Exploring the MESI & MUNSTER eddy datasets
Author: Cara Wilson History | Updated 2026-3-24
This code explores the eddy field around a cruise track using a number of different datasets: Sea level anomalies from satellite altimetery and the MESI and MUNSTER dataset. Underway ship data from NOAA ship the Nancy Foster that was in the Gulf in June 2025. First 4 different maps are made of the region the ship went though, plotting SSH (sea surface height anomaly), EKE (eddy kinetic energy), MESI (multiparameter eddy strength index) and the positions of cyclonic and anticyclonic eddies. Then maps are made showing the values of EKE, MESI and the eddy ID numbers synoptic with the cruise track.
knitr::opts_chunk$set(echo = TRUE)Load Packages
packages <- c(
"ncdf4", "plyr", "lubridate", "rerddap", "ggplot2", "plotdap",
"tidyverse", "scales", "rerddapXtracto", "maps", "mapdata",
"grid", "gridExtra", "reshape2", "viridis", "plotly",
"ggrepel", "patchwork", "magrittr"
)
to_install <- setdiff(packages, rownames(installed.packages()))

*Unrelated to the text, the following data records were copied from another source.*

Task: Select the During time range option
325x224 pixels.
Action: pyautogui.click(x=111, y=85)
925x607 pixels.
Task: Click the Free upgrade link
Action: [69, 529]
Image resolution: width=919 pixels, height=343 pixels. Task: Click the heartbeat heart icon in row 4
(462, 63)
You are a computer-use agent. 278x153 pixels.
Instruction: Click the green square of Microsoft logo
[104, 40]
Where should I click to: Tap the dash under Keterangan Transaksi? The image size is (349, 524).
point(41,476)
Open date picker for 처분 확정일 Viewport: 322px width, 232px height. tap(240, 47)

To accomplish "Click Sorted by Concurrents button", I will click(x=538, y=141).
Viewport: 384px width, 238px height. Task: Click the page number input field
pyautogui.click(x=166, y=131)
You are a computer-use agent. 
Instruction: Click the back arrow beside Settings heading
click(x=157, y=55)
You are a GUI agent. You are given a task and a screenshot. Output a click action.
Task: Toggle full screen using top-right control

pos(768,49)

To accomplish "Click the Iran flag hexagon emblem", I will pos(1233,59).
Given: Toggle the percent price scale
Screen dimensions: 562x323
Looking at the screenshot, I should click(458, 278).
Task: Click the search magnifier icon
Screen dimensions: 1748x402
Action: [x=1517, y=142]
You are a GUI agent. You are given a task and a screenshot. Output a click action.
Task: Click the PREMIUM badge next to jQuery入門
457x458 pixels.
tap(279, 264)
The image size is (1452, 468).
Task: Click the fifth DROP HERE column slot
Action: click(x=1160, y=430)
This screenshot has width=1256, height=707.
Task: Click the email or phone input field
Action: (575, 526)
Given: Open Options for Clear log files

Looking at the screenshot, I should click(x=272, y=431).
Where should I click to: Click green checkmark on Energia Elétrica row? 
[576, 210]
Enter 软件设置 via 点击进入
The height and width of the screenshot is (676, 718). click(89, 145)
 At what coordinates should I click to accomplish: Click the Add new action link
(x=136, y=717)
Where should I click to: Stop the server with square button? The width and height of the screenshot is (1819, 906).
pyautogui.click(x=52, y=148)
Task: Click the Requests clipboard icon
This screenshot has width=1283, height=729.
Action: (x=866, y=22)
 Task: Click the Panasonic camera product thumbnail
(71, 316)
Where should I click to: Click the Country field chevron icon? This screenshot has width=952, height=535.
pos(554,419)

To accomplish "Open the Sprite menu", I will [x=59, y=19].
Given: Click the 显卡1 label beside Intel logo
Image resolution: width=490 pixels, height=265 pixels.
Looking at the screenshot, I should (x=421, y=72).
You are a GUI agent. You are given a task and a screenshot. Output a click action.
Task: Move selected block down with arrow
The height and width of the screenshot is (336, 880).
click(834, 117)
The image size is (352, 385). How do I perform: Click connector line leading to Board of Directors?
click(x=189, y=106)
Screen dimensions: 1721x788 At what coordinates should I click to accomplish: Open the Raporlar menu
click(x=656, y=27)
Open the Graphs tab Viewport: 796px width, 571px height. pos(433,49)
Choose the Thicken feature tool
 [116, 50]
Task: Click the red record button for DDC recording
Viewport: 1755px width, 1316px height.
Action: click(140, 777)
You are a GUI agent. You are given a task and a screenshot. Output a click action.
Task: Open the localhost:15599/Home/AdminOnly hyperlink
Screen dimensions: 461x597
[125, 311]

if (length(to_install) > 0) {
install.packages(to_install)
}
purrr::walk(packages, library, character.only = TRUE)Get the ship underway data for Nancy Foster in the Gulf in June 2025
# Download ship data
dataset <- "fsuNoaaShipWTER"
ship <- tabledap(
dataset,
url = "https://coastwatch.pfeg.noaa.gov/erddap/",
fields = c("longitude", "latitude", "time", "salinity", "seaTemperature"),
"time>=2025-06-10",
"time<=2025-06-19"
)
# Convert longitude to 180 format for plotting and rename variables
ship <- ship %>%
dplyr::mutate(
longitude = longitude - 360
) %>%
dplyr::rename(
Ship_SST = seaTemperature,
Salinity = salinity
)Subset track every 2 hours
Initially tried averaging into a daily product, but that produced points that were not actually along the survey track, and didn’t have enough track coverage, so instead subsetting every 2 hours.
ship_2 <- ship %>%
dplyr::slice(seq(1, dplyr::n(), by = 120))Get boundaries of trackline
# Define ranges and midpoint time
trange <- range(ship$time)
midt <- ship %>%
dplyr::summarise(midt = as.character(as.Date(median(time)))) %>%
dplyr::pull(midt)
xrange <- range(ship$longitude)
yrange <- range(ship$latitude)Get fields of EKE, SLA and eddy labels
# The MESI data set contains SSH, EKE and the MESI data, while the MUNSTER dataset provides the
# unique identification of specific eddies.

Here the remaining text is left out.